Want to lose weight? For some, sticking to a regimen of good diet and exercise will help shed pounds.
Diet surgeries and pills may hold the appeal of giving something for very little -- in other words, losing weight without the pain of watching what you eat and working out. But many medical interventions require those same lifestyle changes in order to work properly.
And while many weight interventions seem promising, they don't necessarily pan out in the long run.
As many learn from watching public figures' weights go up and down, the initial positive effects from a diet may reverse as the weight comes back some time later.
And many drug trials don't last long enough to determine whether the weight that is lost ever comes back.
The following pages take a look at some of the medications and procedures that have made headlines in recent years.
What is it? On Monday, Orexigen Therapeutics, Inc., the makers of Contrave, announced that they had completed clinical trials for the weight loss drug.
In a one-year study, the drug was found to reduce the weight of people taking it by 8 percent (around 17 pounds), versus people taking a placebo.
Contrave combines a drug to combat depression and smoking with a drug prescribed for alcohol and opiate addiction. These have the effect of reducing the body's cravings for food.
Availability: While clinical trials have wrapped up, the Food and Drug Administration has not yet approved Contrave.

——————

#### Brief 1:
Print the weight-loss text word for word, starting at the words "Contrave combines a" and ending after "yet approved Contrave.".
#### Brief 2:
In the one-year study described in the weight-loss text, by what percentage did Contrave reduce the weight of people taking it compared with people taking a placebo?
#### Brief 3:
Continue the weight-loss text on medications and procedures, starting after its final sentence.

——————

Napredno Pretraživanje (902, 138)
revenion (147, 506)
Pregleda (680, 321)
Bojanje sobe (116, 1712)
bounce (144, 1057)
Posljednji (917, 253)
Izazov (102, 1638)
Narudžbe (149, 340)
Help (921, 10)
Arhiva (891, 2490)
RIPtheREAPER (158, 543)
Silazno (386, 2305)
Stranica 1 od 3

——————

#### Final answer 1:
Contrave combines a drug to combat depression and smoking with a drug prescribed for alcohol and opiate addiction. These have the effect of reducing the body's cravings for food.
Availability: While clinical trials have wrapped up, the Food and Drug Administration has not yet approved Contrave.

#### Final answer 2:
8 percent (around 17 pounds)

#### Final answer 3:
Pros and Cons: While Contrave exceeded the FDA's benchmarks for weight loss, it has met with some skepticism from diet experts.
Any effects it has when taken by the general public remain to be seen.
What is it? Never heard of it? As the lack of a single name for this weekly injection suggests, it isn't available commercially. In fact, it only recently completed testing in mice.
The injections use a combination of two drugs to target two body systems. One targets the body's metabolism, speeding it up, while the other suppresses the appetite. In mice, a single injection was able to reduce body weight by 25 percent and fat mass by 42 percent.
It's unclear how those results would translate in humans, who, like the mice in the study, would likely get one shot on a weekly basis.
Availability: Excellent and free -- for some of the lab mice in the chemistry department at the University of Indiana. For people who want to get a hold of this treatment, it won't be available for some time, if ever. And, as with many other treatments, the fact that it worked in mice is no guarantee that it will work in humans at all.
Pros and Cons: While the idea of this treatment ultimately helping people lose weight has given many a positive outlook -- an important first step in any dieting regime -- its lack of availability and possible failure in humans makes it a nonstarter right now.
What is it? Orlistat was originally approved by the FDA in 1999 as the prescription drug Xenical to help treat obesity. In early 2007, a lower-dose variation on the drug was approved for over-the-counter use under the brand name Alli.